World Rugby Chairman Bill Beaumont believes that the World Rugby U20 Championship 2018 will be remembered as the best yet as the international federation announced record-breaking broadcast, attendance and digital media figures.

The tournament, hosted by France, captured the hearts and minds within the host nation and further afield as the future stars of rugby showcased the very best of the sport on and off the field.

A championship record of 97,500 fans attended across five match days, with a sell-out crowd of 15,360 fans watching the hosts lift the championship trophy in Beziers.

The final was watched by a peak of 1.31 million viewers in France, breaking the previous record of 1.15m achieved in France for the semi-final between the hosts and New Zealand.

The Championship’s status as a proven finishing school was also underlined during the June test window when Scotland’s George Horne and Matt Fagerson took the number of tournament graduates through the 600 mark since its inception in 2008.

Beaumont said: “The 2018 World Rugby U20 Championship will be remembered as one of the great championships on and off the field. “It was the best-attended, most-viewed and most socially-engaged edition yet. It was competitive throughout and the French fans embraced all the teams across three superb and vibrant match venues.”

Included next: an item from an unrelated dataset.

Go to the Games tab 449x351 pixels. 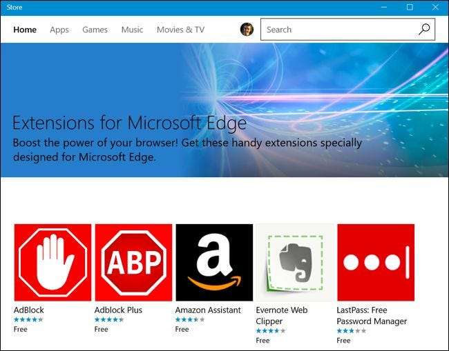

  • Best attended: 97,776 fans attended across the tournament


  • Most viewed: A peak of 1.31 million fans watched the final on French broadcaster France 4, while the semi-final between France and New Zealand attracted 1.15 million viewers


  • Most digitally-engaged: In conversation and online, the championship proved popular with 41.5 million video views, representing a six million increase on the 2017 edition in Georgia


  • Most innovative: debut of a simulator for Television Match Official training and early start of the TMO process reducing the time taken to make decisions

But, beyond all the records and silverware, this tournament has been about the future.

Beaumont added: “We have seen that the future of international rugby is in very exciting hands and I am sure that several players will graduate to senior international honours and may even feature at Rugby World Cup 2019.

“We have also seen innovations that may shape the future of the game, including the tackle height trial and technology to enhance the speed and accuracy of TMO decisions.

“I would like to congratulate France on their first title and thank our friends at the FFR, the host cities and three superb match venues whose passion and commitment, working in partnership with World Rugby, has delivered a tournament that will live long in the memory for all who experienced it.”

The hosting ball has now been passed to Argentina, who will welcome the world’s best young players in 2019, just ahead of Rugby World Cup 2019 in Japan.